May raise starlette.websockets.WebSocketDisconnect.
Closing the connection


.close(code=1000) - Perform a client-side close of the websocket connection.

Asynchronous tests

Sometimes you will want to do async things outside of your application.
For example, you might want to check the state of your database after calling your app using your existing async database client / infrastructure.
For these situations, using TestClient is difficult because it creates it's own event loop and async resources (like a database connection) often cannot be shared across event loops.
The simplest way to work around this is to just make your entire test async and use an async client, like httpx.AsyncClient.
Here is an example of such a test:
from httpx import AsyncClient
from starlette.applications import Starlette
from starlette.routing import Route
from starlette.requests import Request
from starlette.responses import PlainTextResponse


def hello(request: Request) -> PlainTextResponse:
    return PlainTextResponse("Hello World!")


app = Starlette(routes=[Route("/", hello)])

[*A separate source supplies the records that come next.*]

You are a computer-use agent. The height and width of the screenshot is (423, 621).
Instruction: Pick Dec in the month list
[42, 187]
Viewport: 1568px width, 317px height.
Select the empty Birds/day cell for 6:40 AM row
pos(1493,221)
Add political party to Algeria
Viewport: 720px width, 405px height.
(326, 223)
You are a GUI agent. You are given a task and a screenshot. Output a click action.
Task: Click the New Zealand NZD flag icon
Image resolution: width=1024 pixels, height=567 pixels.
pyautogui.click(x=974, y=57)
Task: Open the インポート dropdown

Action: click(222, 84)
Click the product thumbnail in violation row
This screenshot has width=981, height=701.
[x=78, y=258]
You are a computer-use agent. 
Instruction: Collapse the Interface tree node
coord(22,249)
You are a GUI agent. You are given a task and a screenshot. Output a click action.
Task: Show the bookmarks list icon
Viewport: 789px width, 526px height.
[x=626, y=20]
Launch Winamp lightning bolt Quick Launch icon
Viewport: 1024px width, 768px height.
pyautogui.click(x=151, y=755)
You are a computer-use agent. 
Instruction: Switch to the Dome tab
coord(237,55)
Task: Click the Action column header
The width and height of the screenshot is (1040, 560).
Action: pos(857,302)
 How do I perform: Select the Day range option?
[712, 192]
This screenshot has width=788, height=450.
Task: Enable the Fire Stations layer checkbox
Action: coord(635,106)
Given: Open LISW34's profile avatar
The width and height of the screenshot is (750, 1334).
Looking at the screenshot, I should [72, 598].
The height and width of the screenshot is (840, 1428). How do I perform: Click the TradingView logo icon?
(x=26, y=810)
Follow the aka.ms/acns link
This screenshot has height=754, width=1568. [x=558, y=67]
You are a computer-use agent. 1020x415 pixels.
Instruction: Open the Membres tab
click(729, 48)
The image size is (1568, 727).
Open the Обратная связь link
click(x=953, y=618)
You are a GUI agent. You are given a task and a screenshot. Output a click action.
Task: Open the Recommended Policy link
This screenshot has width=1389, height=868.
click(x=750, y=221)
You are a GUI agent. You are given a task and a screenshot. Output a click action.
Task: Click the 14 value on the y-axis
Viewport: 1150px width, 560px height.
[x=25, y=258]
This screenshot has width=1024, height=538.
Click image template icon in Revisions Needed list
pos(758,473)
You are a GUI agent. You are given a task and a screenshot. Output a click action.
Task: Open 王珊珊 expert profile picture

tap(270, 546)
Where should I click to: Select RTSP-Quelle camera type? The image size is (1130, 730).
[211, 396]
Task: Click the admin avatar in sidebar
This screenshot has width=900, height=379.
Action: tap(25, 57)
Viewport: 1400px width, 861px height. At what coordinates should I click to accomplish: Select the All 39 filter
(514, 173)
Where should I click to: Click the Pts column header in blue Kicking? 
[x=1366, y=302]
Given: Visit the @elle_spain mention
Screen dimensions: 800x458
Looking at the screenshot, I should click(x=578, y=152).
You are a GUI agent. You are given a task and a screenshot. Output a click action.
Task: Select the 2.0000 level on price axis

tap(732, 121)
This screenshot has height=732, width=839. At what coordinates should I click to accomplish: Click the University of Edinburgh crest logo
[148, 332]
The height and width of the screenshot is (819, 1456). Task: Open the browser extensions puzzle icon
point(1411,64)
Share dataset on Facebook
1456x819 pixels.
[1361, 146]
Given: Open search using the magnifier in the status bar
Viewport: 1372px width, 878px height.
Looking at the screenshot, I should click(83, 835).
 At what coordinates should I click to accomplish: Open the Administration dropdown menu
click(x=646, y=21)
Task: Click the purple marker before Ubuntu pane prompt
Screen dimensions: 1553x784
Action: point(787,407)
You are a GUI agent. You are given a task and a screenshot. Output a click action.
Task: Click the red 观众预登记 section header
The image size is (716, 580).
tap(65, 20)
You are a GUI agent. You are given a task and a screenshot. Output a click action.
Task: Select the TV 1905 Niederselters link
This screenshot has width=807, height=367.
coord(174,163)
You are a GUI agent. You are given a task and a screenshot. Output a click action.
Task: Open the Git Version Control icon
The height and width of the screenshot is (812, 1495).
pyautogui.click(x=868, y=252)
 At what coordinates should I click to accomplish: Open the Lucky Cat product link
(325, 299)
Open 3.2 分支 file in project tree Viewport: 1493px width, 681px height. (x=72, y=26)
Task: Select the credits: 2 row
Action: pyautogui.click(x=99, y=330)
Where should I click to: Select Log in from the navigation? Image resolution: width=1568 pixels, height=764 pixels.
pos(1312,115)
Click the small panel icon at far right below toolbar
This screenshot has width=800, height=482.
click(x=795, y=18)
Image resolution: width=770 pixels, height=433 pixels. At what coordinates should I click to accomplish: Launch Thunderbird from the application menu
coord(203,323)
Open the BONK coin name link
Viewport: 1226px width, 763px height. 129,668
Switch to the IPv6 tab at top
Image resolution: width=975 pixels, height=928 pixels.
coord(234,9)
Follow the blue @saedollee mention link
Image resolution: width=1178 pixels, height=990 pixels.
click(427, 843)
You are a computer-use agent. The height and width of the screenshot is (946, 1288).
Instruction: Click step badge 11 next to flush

# if you're using pytest, you'll need to to add an async marker like:
# @pytest.mark.anyio  # using https://github.com/agronholm/anyio
# or install and configure pytest-asyncio (https://github.com/pytest-dev/pytest-asyncio)
async def test_app() -> None:
    # note: you _must_ set `base_url` for relative urls like "/" to work
    async with AsyncClient(app=app, base_url="http://testserver") as client:
        r = await client.get("/")
        assert r.status_code == 200
        assert r.text == "Hello World!"